Many older Hispanics in the United States say they have faced language or cultural barriers as they navigate the health care system, with many experiencing serious setbacks because of it, according to a new study by The Associated Press-NORC Center for Public Affairs Research. Few say they have confidence that local nursing homes and assisted living communities will be able to accommodate their cultural needs.
The population of Americans age 65 and older is expected to grow rapidly in the coming decades, with the majority of these seniors likely to require at least some support with daily activities.1,2,3 The Hispanic population in particular is expected to make up an increasing proportion of those age 65 and older in the coming years.4
To continue its study into the long-term care experiences of American families, The AP-NORC Center conducted its fifth-annual Long-Term Care Poll in 2017. This study, which includes an oversample of older Hispanics, explores attitudes about ongoing living assistance and expectations and experiences with the health care system.
Hispanics may face additional obstacles in getting culturally competent care that other Americans may not.
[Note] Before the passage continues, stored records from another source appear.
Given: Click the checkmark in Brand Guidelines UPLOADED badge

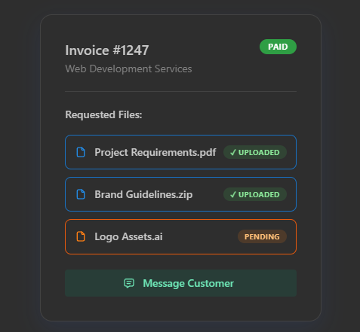Looking at the screenshot, I should (233, 194).
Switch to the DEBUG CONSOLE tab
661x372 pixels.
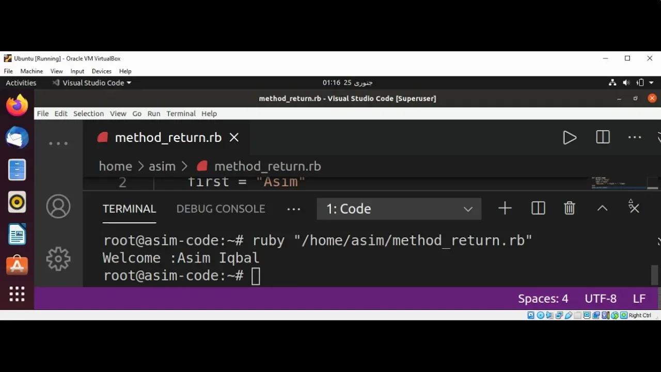(221, 209)
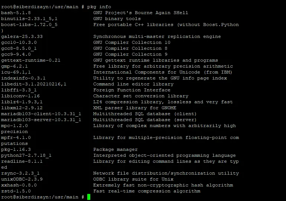The height and width of the screenshot is (201, 286).
Task: Click the gcc10-10.3.0 package name
Action: (19, 42)
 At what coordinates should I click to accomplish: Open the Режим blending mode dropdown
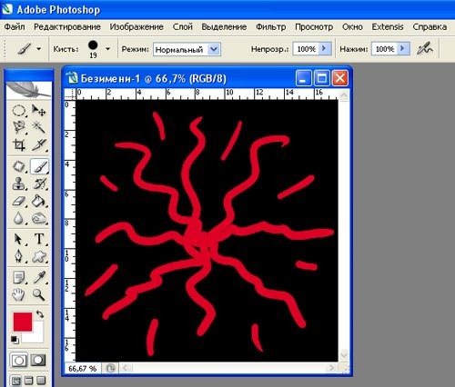point(187,49)
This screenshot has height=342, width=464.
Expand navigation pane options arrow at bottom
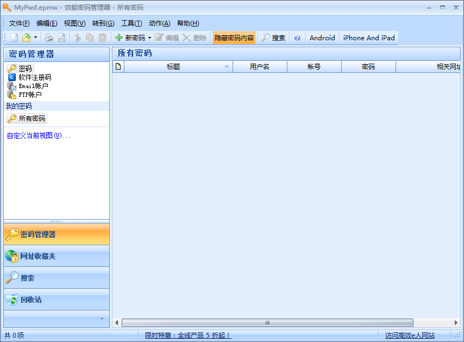[x=102, y=319]
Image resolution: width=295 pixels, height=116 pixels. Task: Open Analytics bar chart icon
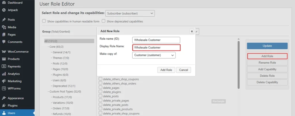pyautogui.click(x=4, y=74)
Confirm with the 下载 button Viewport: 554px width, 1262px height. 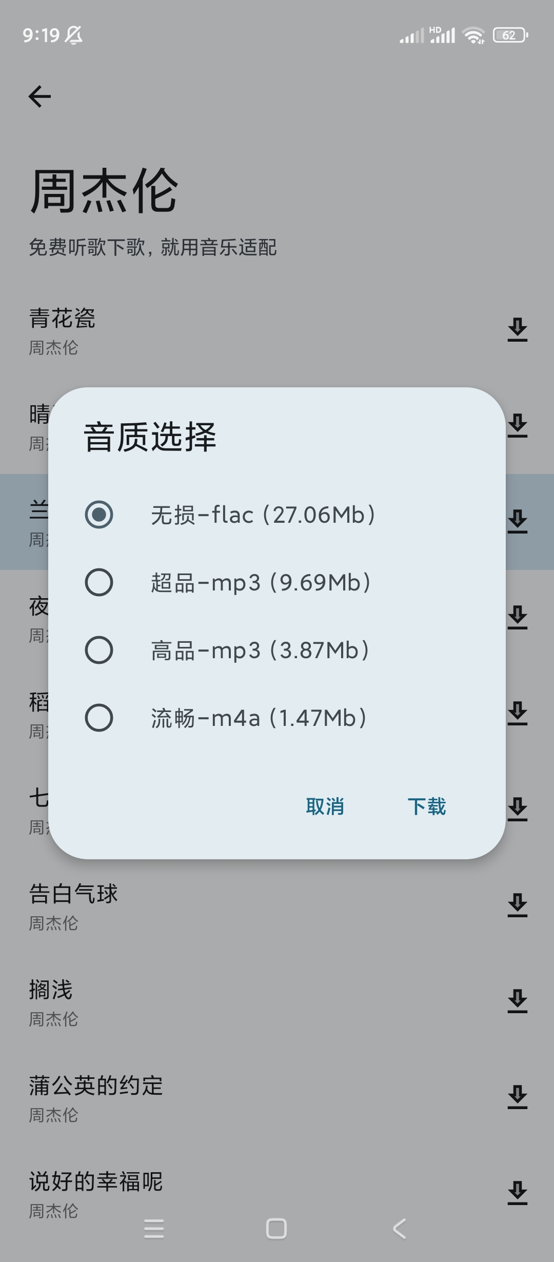click(x=426, y=806)
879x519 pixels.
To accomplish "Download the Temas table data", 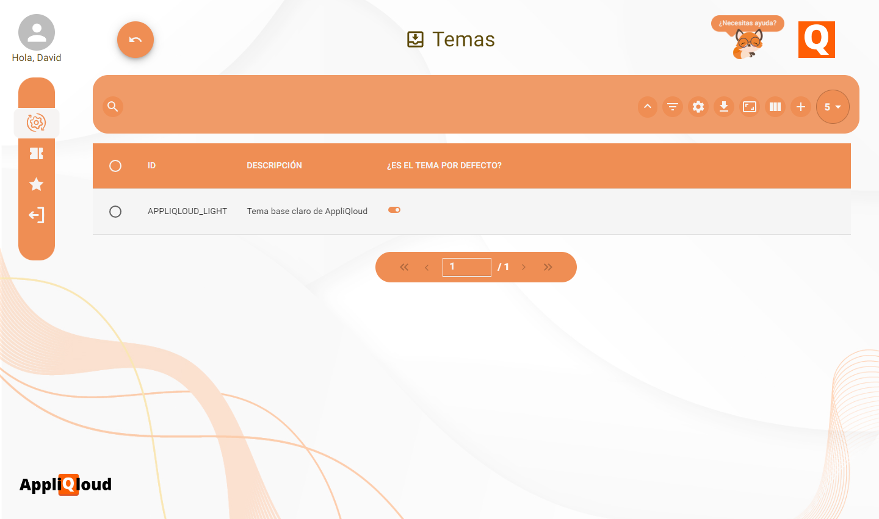I will pos(724,107).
This study reveals that 49 percent of older Hispanics have already faced language or cultural barriers as they navigate the health care system. These barriers have resulted in additional stress, delays in getting care, increased time and effort, not getting needed care, and higher than expected costs for care. And while most who have either provided, received, or paid for long-term care describe feeling respected and valued throughout their experience, some express feelings of frustration, loneliness, and confusion.
Additionally, this study finds that older Hispanics are concerned about how well their local health care services will accommodate their cultural needs, particularly long-term care services. Few Hispanics age 40 and older have confidence in the ability of local nursing homes and assisted living communities to meet these needs, though more say general practice doctors, home health care aides, hospitals, and health care specialists are up to the task.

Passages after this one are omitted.